On ED purchases in CA I always pay the sales tax and DMV registration fees upon re-delivery at the CA dealership. Why would I pay CA registration when the car is in Germany or on the water? Ditto on sales tax.

I haven't leased a car in CA so I don't know how that works.

dk


----------



## jsciv (Oct 5, 2010)

dkreidel said:


> On ED purchases in CA I always pay the sales tax and DMV registration fees upon re-delivery at the CA dealership. Why would I pay CA registration when the car is in Germany or on the water? Ditto on sales tax.


I don't buy cars often enough to know which I "should" do, but I guess I would look at that from the other side: why would I want to have to worry about paying more on redelivery when I can take care of everything at once? 

But I guess the answer to the OP's question is that it IS possible do do!


----------



## podge8 (Mar 18, 2002)

Thanks for the input everyone! I'm still a little confused as to what is required by law. The CA Board of Equalization website says that sales tax should be paid when the car is registered, which tells me that the dealer is not required to collect the taxes on an ED when the loan is signed (we are financing).

jsciv, as you said, it would be nice to take care of everything at the same time and roll the TTL into the loan. But it would be nice to save $800!

drkeidel, when you did this in the past, you paid for just the price of the car before you left for Germany, and then the dealer collected sales tax and registration upon redelivery? Was it a loan or did you pay cash?


----------



## pharding (Mar 14, 2004)

Your dealer should know. Ask them to register prior to the July 1 deadline.

**EXERCISE INPUTS:**
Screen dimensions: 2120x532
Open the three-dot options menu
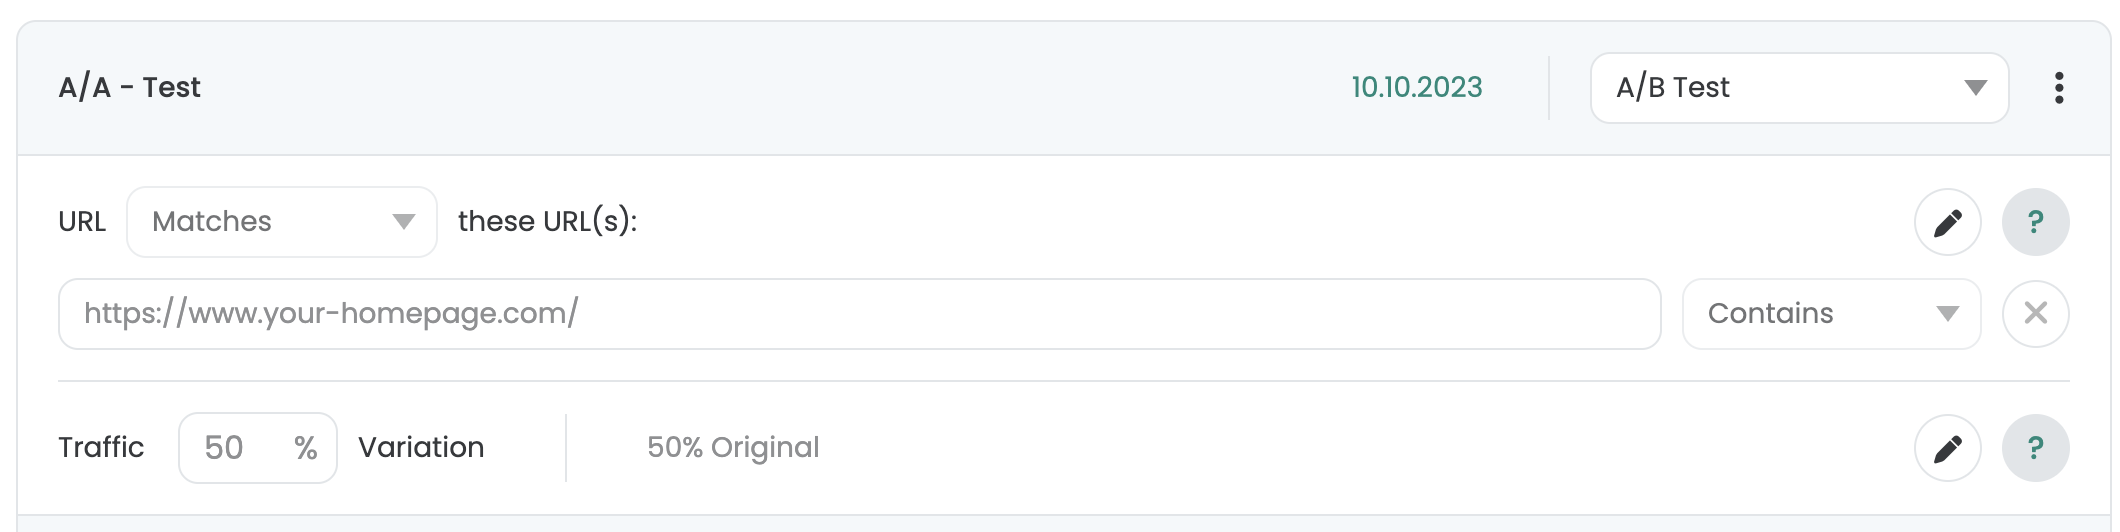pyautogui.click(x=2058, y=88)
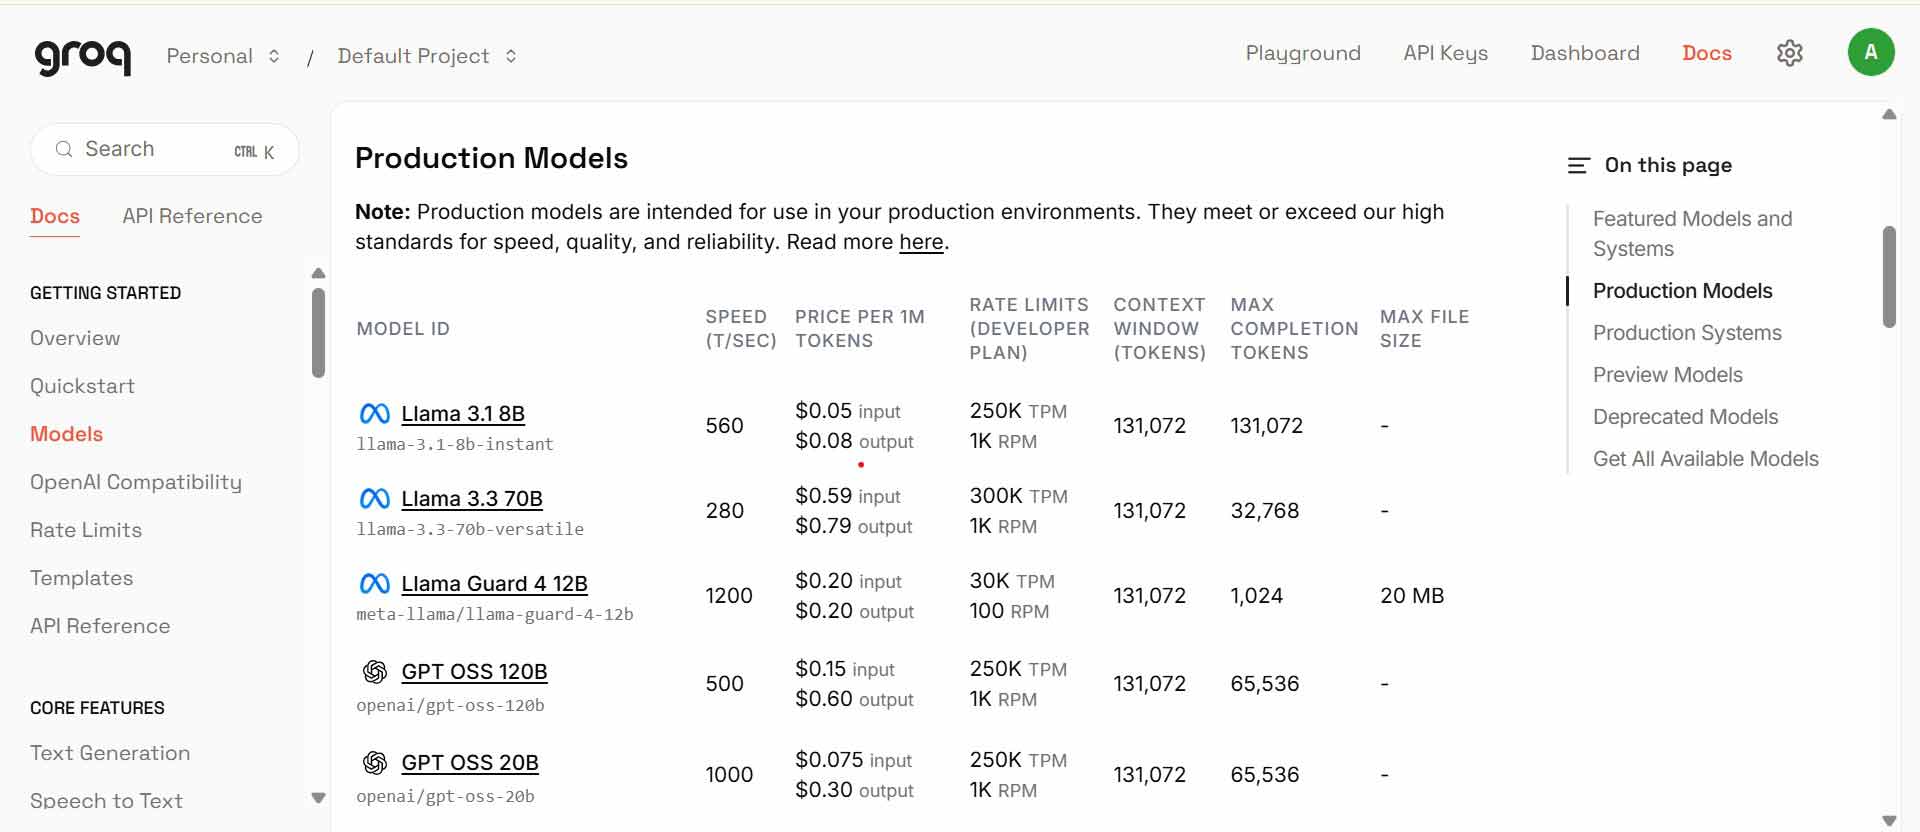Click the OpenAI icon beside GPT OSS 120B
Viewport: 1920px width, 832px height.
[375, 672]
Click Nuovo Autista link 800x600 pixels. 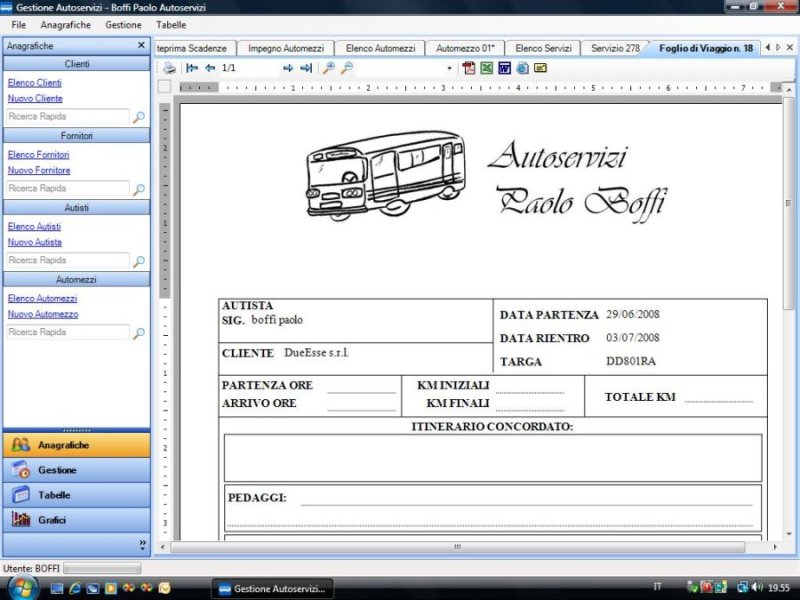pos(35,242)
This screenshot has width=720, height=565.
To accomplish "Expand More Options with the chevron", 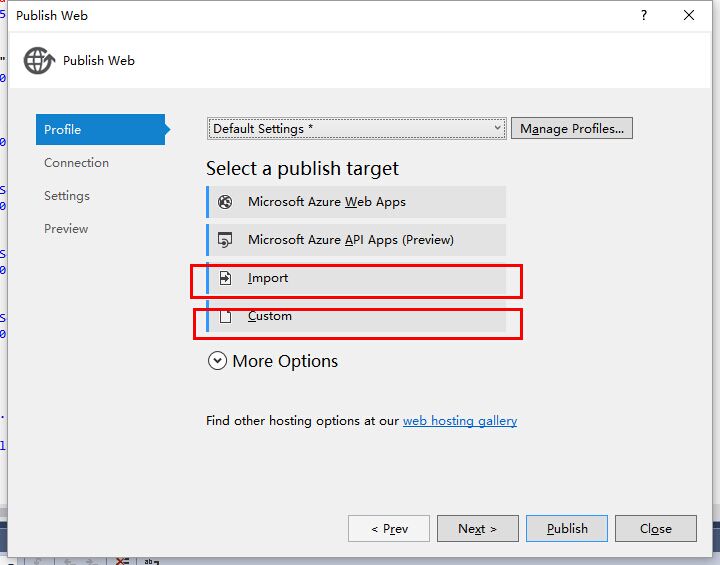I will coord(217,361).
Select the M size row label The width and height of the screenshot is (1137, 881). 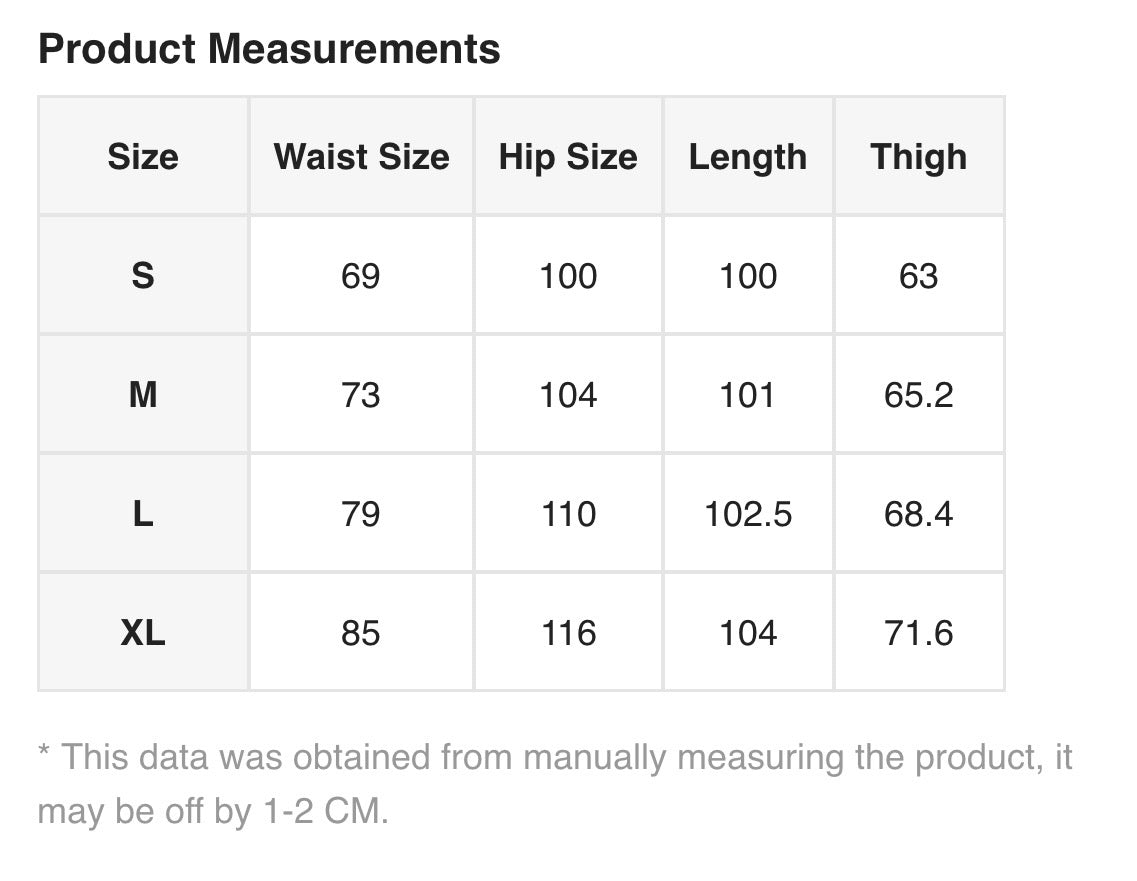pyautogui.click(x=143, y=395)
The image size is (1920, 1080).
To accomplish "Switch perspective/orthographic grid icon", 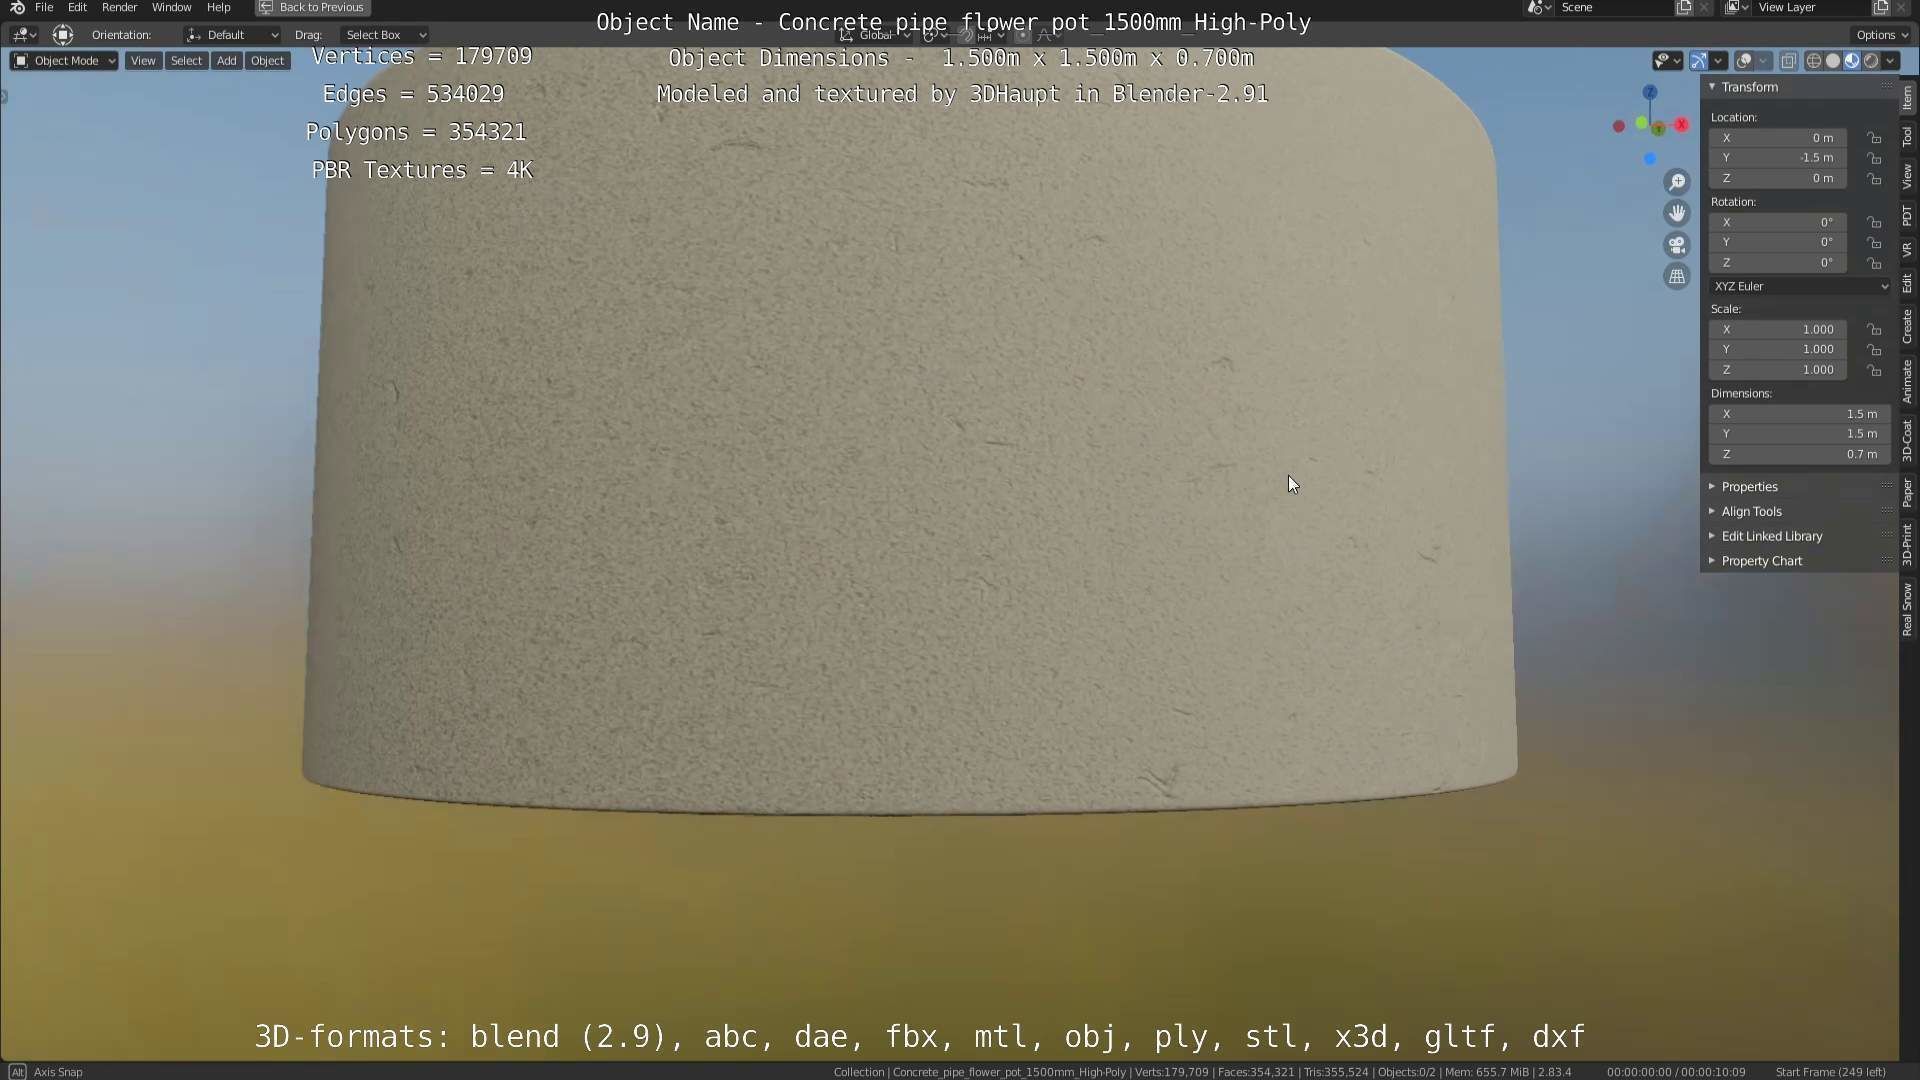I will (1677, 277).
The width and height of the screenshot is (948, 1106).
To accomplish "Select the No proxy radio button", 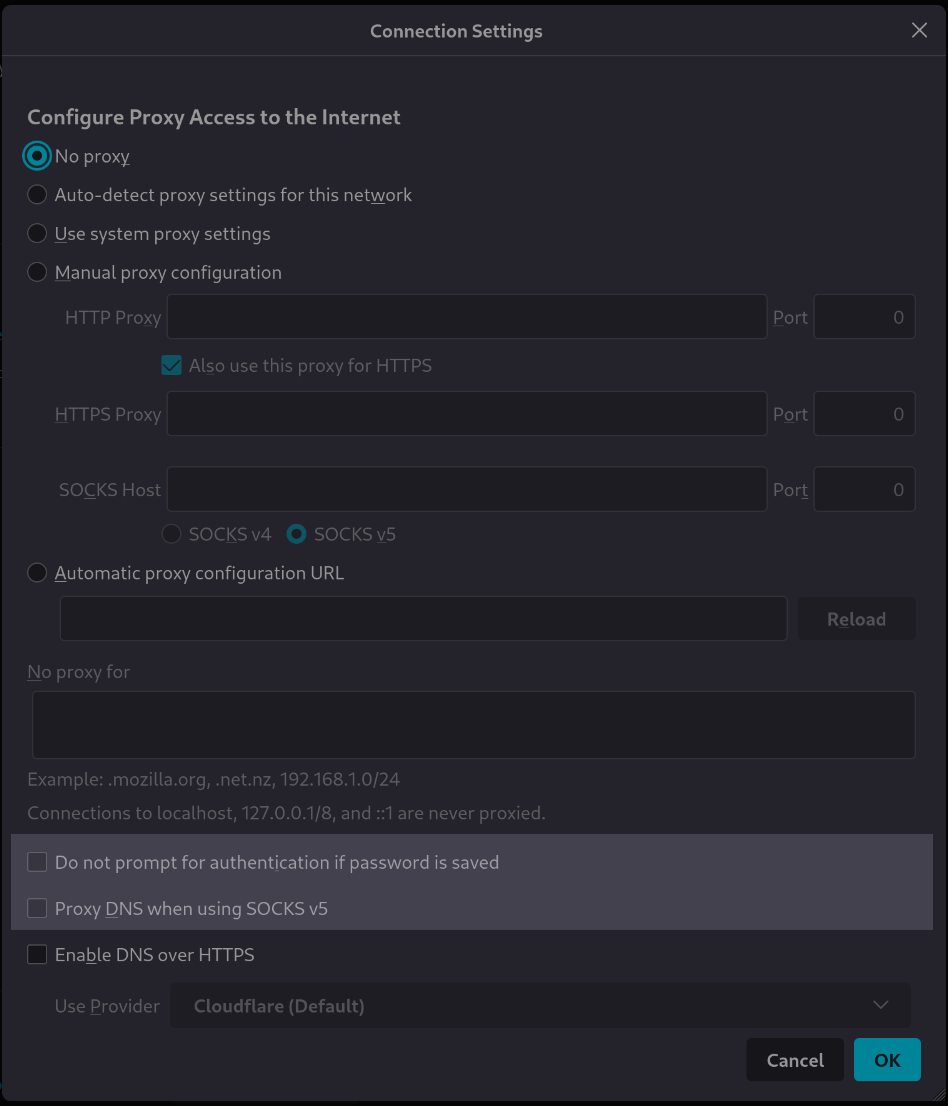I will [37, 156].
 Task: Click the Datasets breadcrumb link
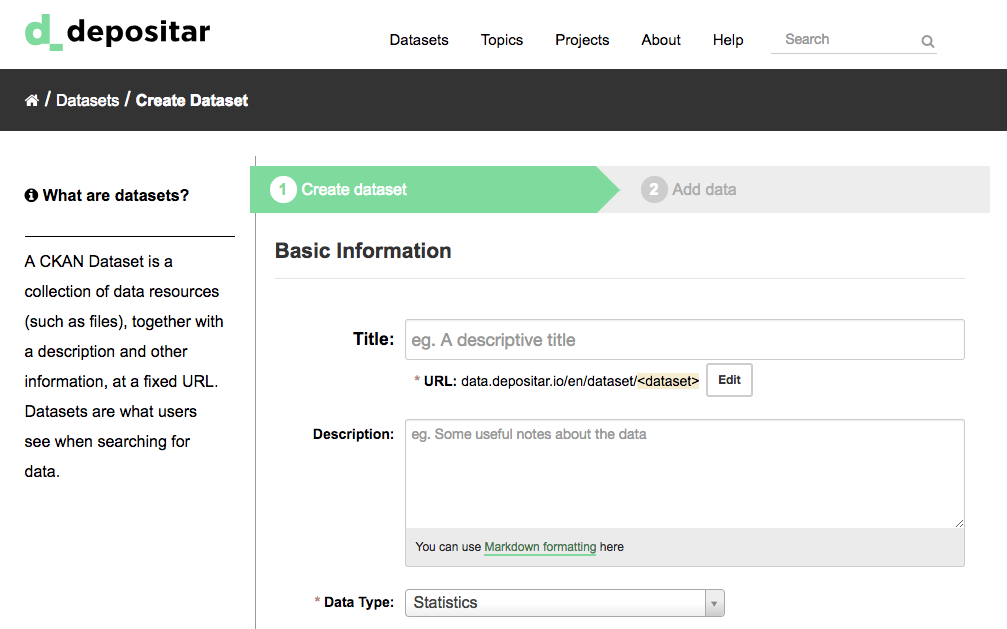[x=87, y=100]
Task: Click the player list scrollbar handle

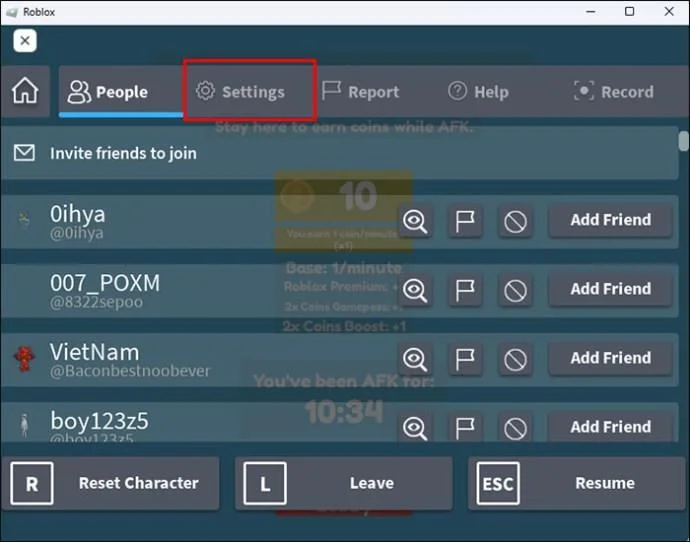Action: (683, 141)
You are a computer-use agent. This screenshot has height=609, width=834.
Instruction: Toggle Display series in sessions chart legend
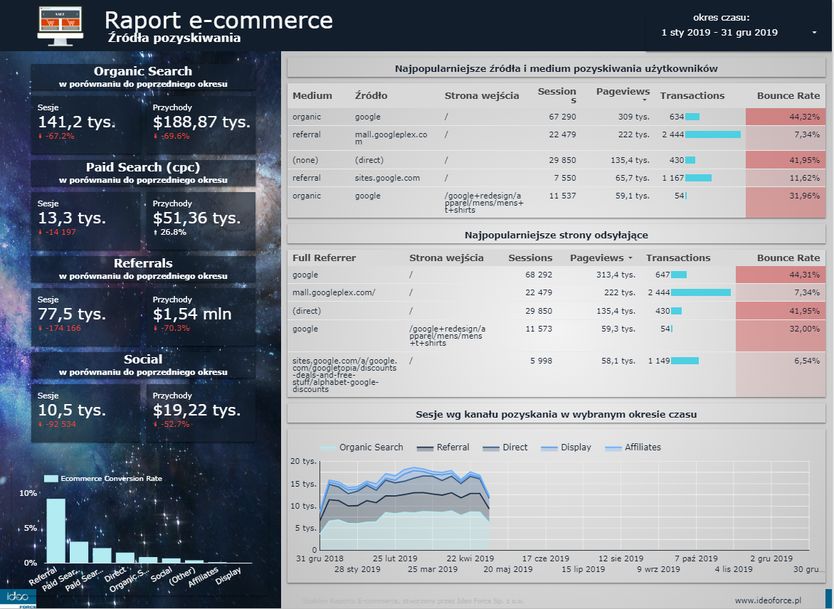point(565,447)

**WHAT THIS EXERCISE ASKS:**
1 – List each username that appears in a post header of the car-delivery forum thread, with the date shown beside it.
2 – Rewrite the entries starting at the line that contains "You are a computer-use" and ending at the end of the entries, requests included, with every coordinate in the answers shifted by -49. Leave the pictures out.

**OUTPUTS BY TASK:**
1 –
jsciv (Oct 5, 2010)
podge8 (Mar 18, 2002)
pharding (Mar 14, 2004)

2 –
You are a computer-use agent. This screenshot has height=609, width=834.
Instruction: Toggle Display series in sessions chart legend
point(516,398)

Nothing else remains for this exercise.